A Practical Guide to Digital Design

Pina Lewandowski and Francis Zeischegg

Coupled with book of the year "Idea Revolution," this book ranks very high on our graphic design book list as probably the very best, all-around foundation training for beginner and intermediate designers.

Ask some serious questions:

You can read no further if you're a hobbyist or back-room designer. But if you're serious about designing for visual communications -- or think you have what it takes to embark on a career in graphic design, this review -- and book -- are for you!

You see, design is often dismissed as something that anyone with a basic grasp of computers can do without difficulty. We saw the miserable results desktop publishing had on visual media. Every Tom, Dick and Harry were in the design and publishing business as soon as they got that first PC on their desktop. The field of amateurs still spews forth some serious garbage even today. Just look at your local newspaper -- need we say more! Everywhere we turn, non-specialists are producing design work, and the results are disappointingly poor. Now, you have to ask yourself on which side of this fence do you wish to sit!

This book is essential for those who believe that acquiring the language of visual communication requires a little more than familiarity with a few software packages. It attacks the world of graphic design with the gestalt of the professionals, not a computer writer wanting to spread market share.

In A Practical Guide to Digital Design the fundamentals of design are succinctly set out and explained...

  • Variations of shape, space and area are demonstrated.
  • Tonal values, lines, structure and volume are discussed
  • Balance, rhythm, and visual harmony are investigated
  • Fonts and typesetting are professionally addressed
Your skills in visual communication will substantially expand when you examine, learn and come to practice the basic rules upon which successful design depends. A Practical Guide to Digital Design not only helps us streamline the selection and use of the tools available, but does so with the essential foundation to make all your designs work better.

If you use a computer to design, these concepts and techniques will improve the flow and harmony of your work. Examples from the most popular programs, including QuarkXpress, Adobe Photoshop and Macromedia Free-hand, show how to transform an idea or content into a visually pleasing and effective means of communication.

Both Lewandowski and ZeischeggIf are accomplished graphic designers and design educators with deep experience and backgrounds in European design gestalt. Just Google them and see what you'll find.

We love books like Robin William's Design Workshop and , Bryan Peterson's Design Basics for Creative Results, but this practical guide simply goes further than those books.

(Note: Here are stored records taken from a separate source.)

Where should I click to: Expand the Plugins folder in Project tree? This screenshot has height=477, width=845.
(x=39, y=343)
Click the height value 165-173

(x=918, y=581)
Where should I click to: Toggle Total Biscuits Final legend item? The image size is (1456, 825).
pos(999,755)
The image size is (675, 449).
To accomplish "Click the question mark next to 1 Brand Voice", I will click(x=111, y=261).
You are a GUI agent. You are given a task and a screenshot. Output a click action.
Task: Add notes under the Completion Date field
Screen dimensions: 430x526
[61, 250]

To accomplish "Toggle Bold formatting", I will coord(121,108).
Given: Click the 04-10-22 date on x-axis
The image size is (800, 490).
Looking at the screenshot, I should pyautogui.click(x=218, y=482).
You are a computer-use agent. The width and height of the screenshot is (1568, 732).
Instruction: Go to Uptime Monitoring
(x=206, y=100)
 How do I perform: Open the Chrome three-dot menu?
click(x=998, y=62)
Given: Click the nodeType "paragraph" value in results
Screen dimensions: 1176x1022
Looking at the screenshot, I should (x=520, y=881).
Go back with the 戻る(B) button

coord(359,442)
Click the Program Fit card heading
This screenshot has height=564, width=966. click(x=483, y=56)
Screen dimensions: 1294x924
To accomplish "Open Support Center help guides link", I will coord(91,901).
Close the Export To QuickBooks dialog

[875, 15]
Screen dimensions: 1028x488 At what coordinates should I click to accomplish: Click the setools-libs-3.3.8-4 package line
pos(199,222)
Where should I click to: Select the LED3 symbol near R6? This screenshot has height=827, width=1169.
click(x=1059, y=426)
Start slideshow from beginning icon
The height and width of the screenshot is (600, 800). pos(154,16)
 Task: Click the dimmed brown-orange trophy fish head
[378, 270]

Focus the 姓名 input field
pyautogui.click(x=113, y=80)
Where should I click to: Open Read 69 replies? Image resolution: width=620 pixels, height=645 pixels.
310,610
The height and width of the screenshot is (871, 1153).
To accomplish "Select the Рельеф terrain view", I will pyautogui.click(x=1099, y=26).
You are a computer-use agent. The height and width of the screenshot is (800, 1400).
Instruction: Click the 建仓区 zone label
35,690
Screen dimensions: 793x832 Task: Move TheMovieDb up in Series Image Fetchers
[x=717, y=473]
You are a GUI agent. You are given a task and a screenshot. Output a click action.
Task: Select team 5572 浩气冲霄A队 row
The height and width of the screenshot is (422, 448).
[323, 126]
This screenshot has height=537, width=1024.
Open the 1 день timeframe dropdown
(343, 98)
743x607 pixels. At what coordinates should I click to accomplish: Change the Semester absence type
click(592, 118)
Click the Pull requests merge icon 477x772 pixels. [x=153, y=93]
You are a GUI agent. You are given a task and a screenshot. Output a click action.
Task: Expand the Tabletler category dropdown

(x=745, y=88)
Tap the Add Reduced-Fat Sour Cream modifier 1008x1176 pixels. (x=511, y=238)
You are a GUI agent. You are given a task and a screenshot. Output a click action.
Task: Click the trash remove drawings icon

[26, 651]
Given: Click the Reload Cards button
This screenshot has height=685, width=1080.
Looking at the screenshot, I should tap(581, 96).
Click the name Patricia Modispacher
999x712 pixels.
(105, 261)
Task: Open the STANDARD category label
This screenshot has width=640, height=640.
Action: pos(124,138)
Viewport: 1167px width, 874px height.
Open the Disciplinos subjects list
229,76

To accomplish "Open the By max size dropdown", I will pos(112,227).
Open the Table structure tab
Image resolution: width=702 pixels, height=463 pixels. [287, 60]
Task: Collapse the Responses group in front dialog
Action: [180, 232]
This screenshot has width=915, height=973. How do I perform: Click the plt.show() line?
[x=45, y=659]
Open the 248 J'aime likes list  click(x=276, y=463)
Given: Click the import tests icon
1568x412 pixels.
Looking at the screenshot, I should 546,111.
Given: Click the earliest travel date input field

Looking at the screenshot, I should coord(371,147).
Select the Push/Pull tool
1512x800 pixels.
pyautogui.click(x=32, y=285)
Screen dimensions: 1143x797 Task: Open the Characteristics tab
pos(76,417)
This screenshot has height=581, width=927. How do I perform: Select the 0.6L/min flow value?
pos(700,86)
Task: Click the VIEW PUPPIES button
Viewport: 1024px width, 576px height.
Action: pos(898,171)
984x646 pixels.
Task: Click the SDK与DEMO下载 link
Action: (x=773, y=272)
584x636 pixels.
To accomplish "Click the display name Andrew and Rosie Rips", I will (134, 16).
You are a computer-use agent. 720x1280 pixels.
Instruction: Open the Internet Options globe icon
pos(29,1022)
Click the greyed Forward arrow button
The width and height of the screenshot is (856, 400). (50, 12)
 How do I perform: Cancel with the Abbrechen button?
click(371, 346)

Its exercises bolster the primal basics of sensitizing the designers ability to organize shape, form, image and typography.

If you are a student in a design curriculum and this book is not a prerequisite, get it anyway. You may surprise your professor with your sense of space and form. Study and practice this book and you may just know more than they do. If you are a high school or university level teacher, we strongly recommend this book as the required text for your "foundation" program -- that's how strong this text is. If you are an art director, manager, or owner involved in hiring and firing entry level graphic designers or layout artists, get this book and make it manditory reading for the first week of work. You'll find it actually improves your creative staff, if they're half-way good -- or -- weed out the bad ones because they won't read it.

A Practical Guide to Digital Design

by Pina Lewandowsky and Francis Zeischegg
List Price: $19.95, sale price: $13.97, You Save: $5.98 (30%)
Paperback: 256 pages ; Dimensions (in inches): 0.70 x 9.24 x 6.10; Publisher: AVA Publishing; (October 2003)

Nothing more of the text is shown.